=== Material shown ===

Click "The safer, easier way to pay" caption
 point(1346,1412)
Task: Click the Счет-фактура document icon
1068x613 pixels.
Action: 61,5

===

◆ **To be done**:
Copy out the records above line for line, without changing anything.

◆ **Task answer**:
Click "The safer, easier way to pay" caption
 point(1346,1412)
Task: Click the Счет-фактура document icon
1068x613 pixels.
Action: 61,5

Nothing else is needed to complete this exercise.